J Jackson2; I Friberg2; N Masud1; A Stewart3; J Cable1;
1 Cardiff University, UK; 2 University of Salford, UK; 3 University of Surrey, UK
DiscussionIt is increasingly recognized that immunity in vertebrates is highly plastic and driven by the environment. Many studies have found piecemeal effects of individual environmental variables on immunity, but we lack a quantitative, mechanistic understanding of how different environmental players combine to regulate immune allocation and defence against infection in real-world situations. Using a systems biology-like approach and a combination of intensive field monitoring at multiple sites, mesocosm experiments and laboratory experiments, we have begun to dissect the main environmental variables that drive immune allocation and defence in wild 3-spined sticklebacks (Gasterosteus aculeatus). We have chosen this natural system because it allows us to work with genuinely wild animals in the field and with animals as close to a wild phenotype as realistically achievable in experiments (wild fish that very easily acclimate to semi-natural mesocosms or laboratory tanks).

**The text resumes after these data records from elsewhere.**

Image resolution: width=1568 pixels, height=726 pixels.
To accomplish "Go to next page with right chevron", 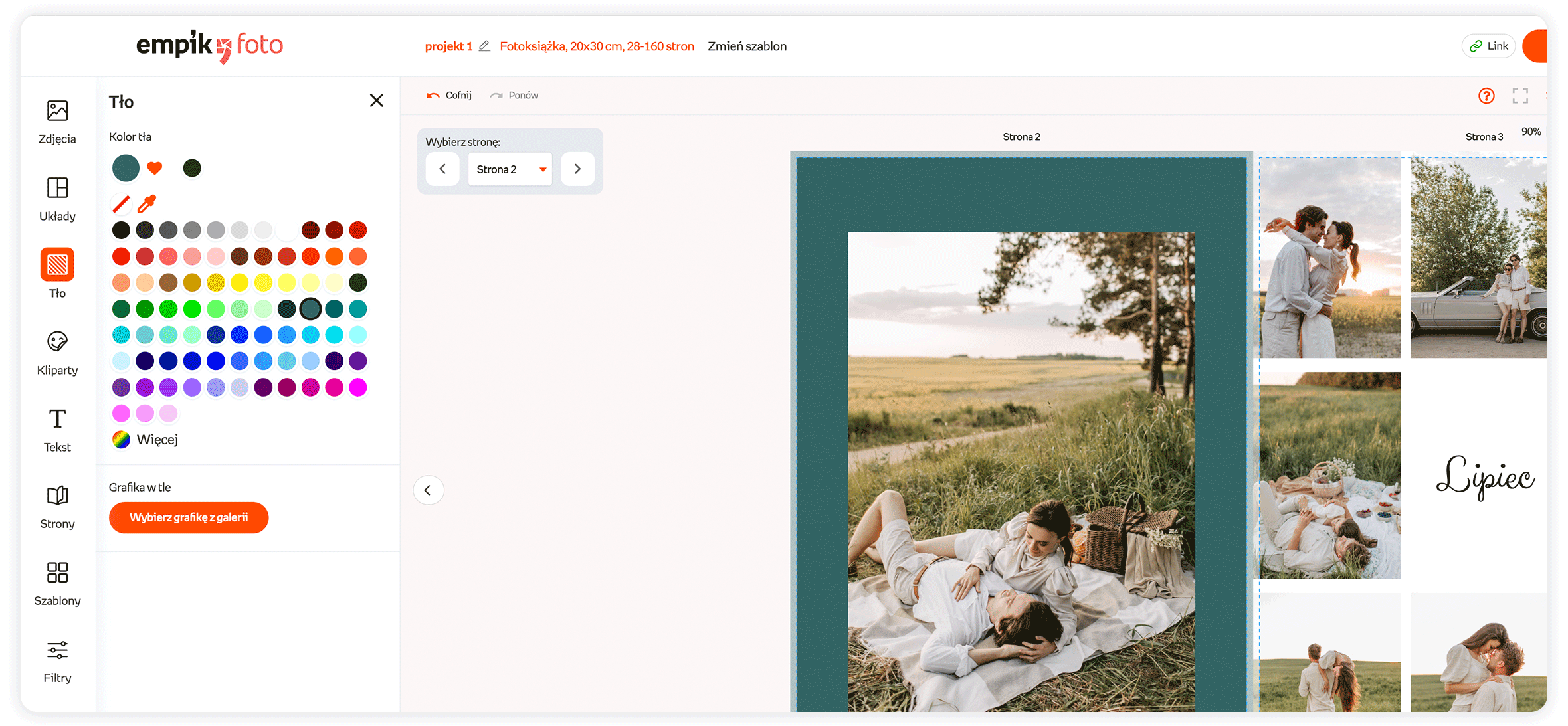I will [577, 169].
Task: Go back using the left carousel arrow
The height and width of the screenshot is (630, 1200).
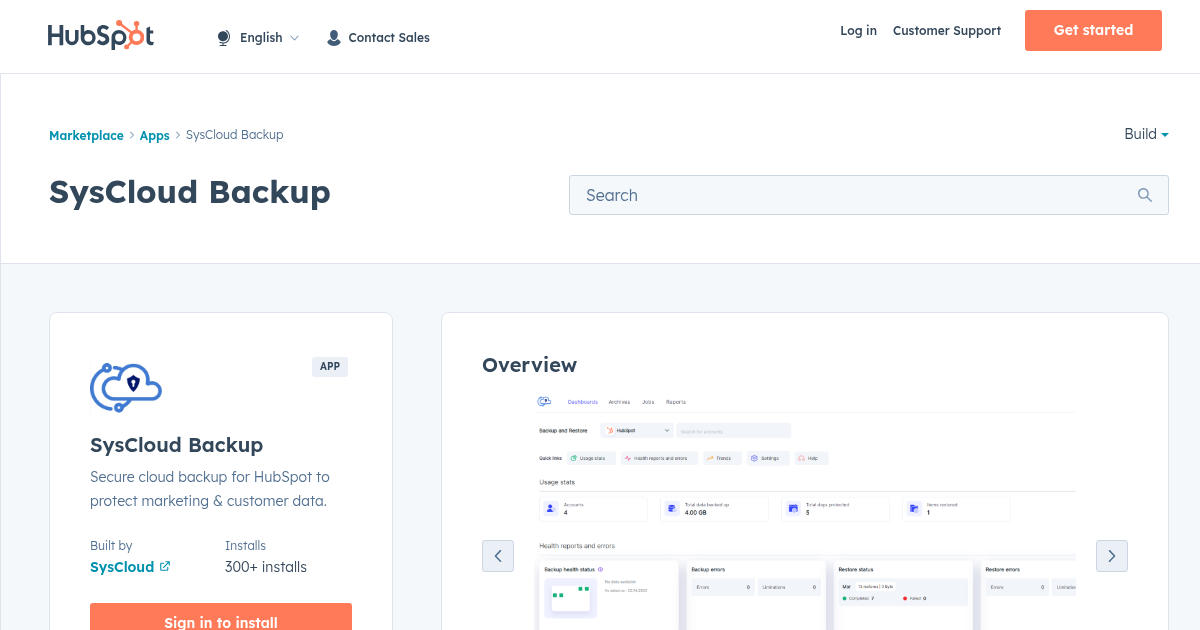Action: point(498,556)
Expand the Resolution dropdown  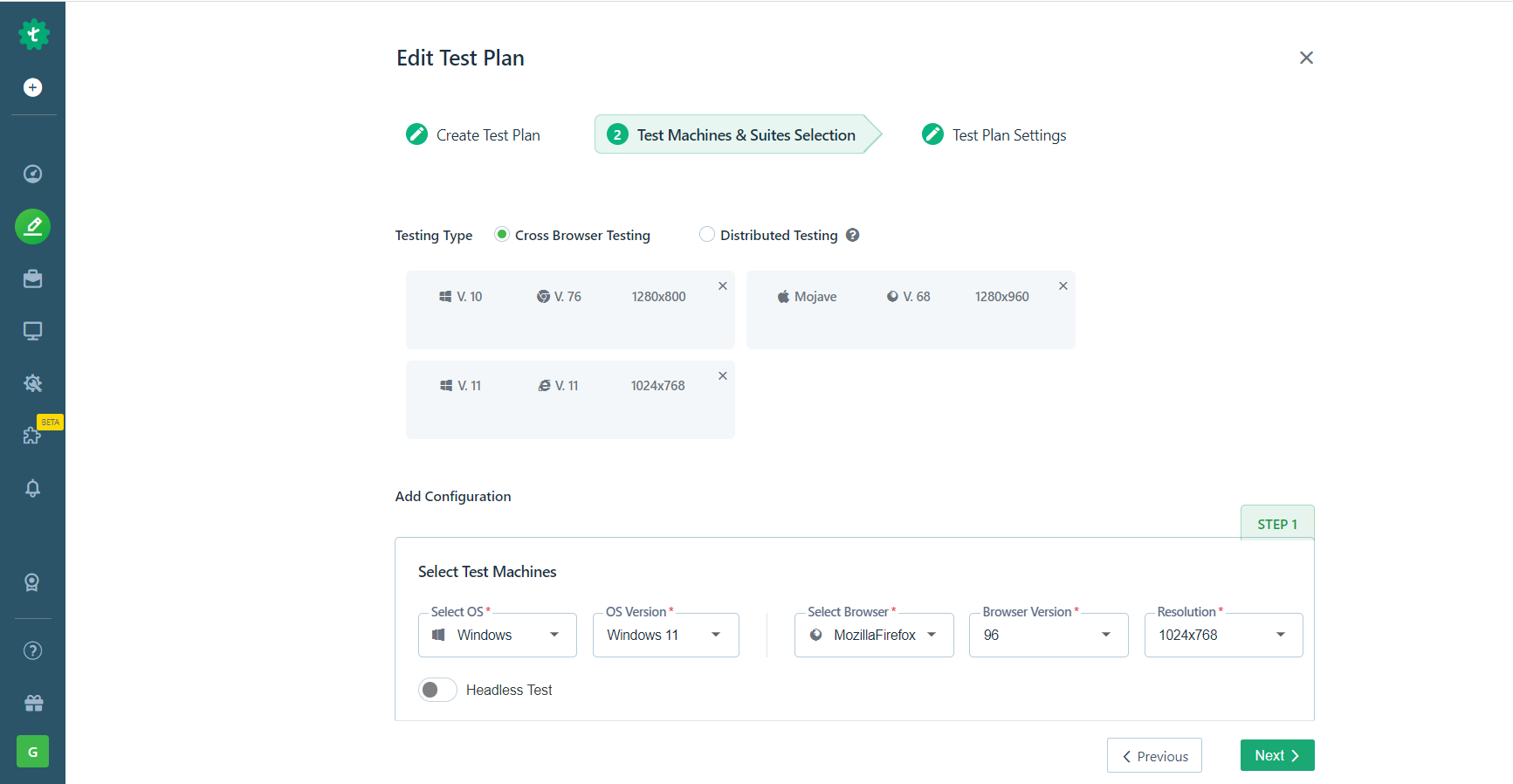pos(1222,635)
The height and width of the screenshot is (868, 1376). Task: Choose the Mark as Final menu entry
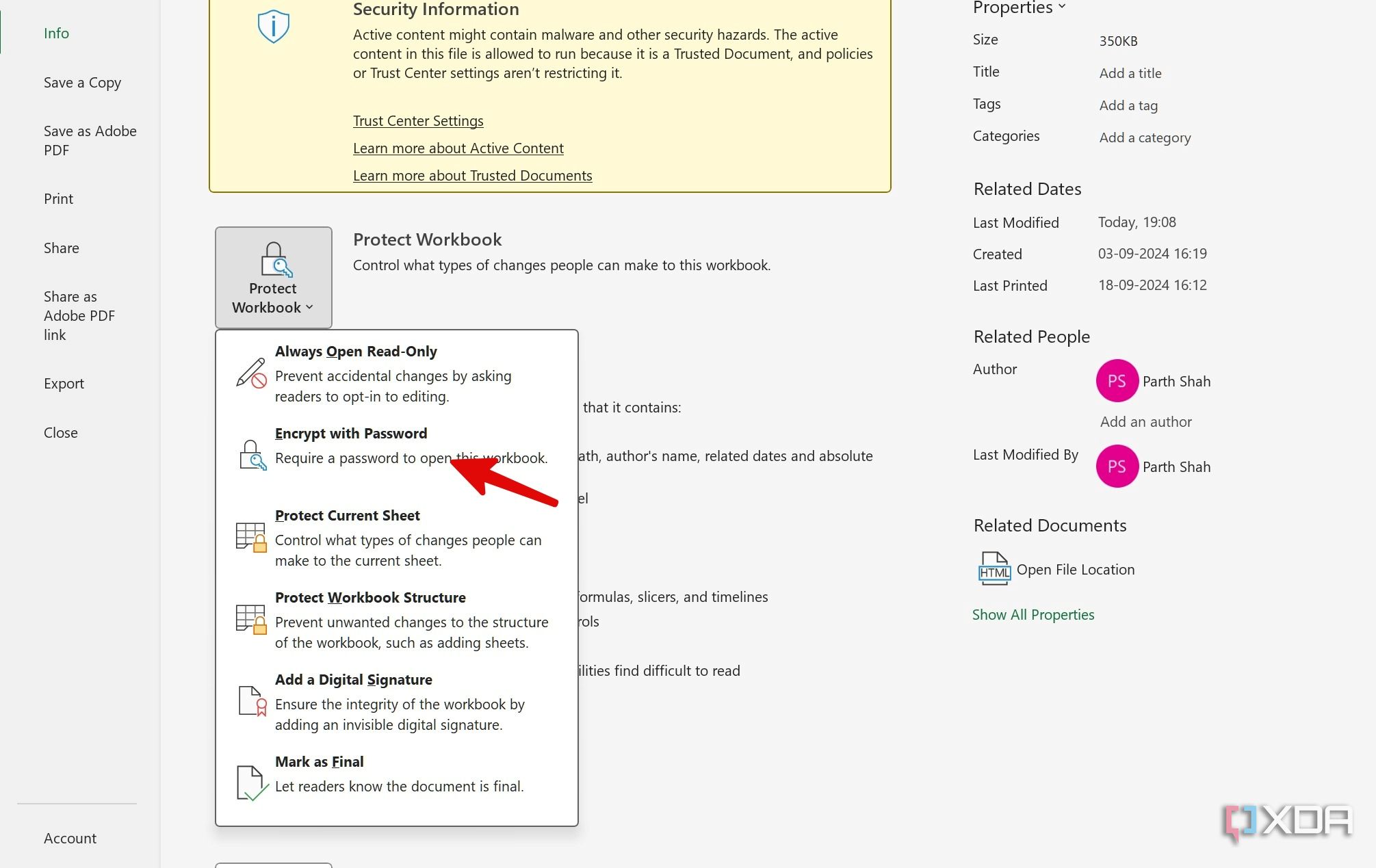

Importantly, we focus on seasonal effects as a proxy for environmental effects in general. Season reflects a major environmental axis that tends to influence all individuals in a population the same way - and whose effects may thus be appropriately addressed at a population level. Based on our field monitoring and matched experiments we have very firm results indicating that temperature drives much of the seasonal immune variation and variance in disease resistance observable in the field - up to about 50% in more stable still-water habitats. We report further experimental results demonstrating a major effect of season-specific diet that qualitatively re-capitulates immunophenotypic changes seen seasonally in the field. When these effects and thermal effects (both estimated in the experiments) are quantitatively combined with field records of diet and temperature, using an inverse modelling approach, we are able to predict the great majority of seasonal immune variance in still-water natural habitats.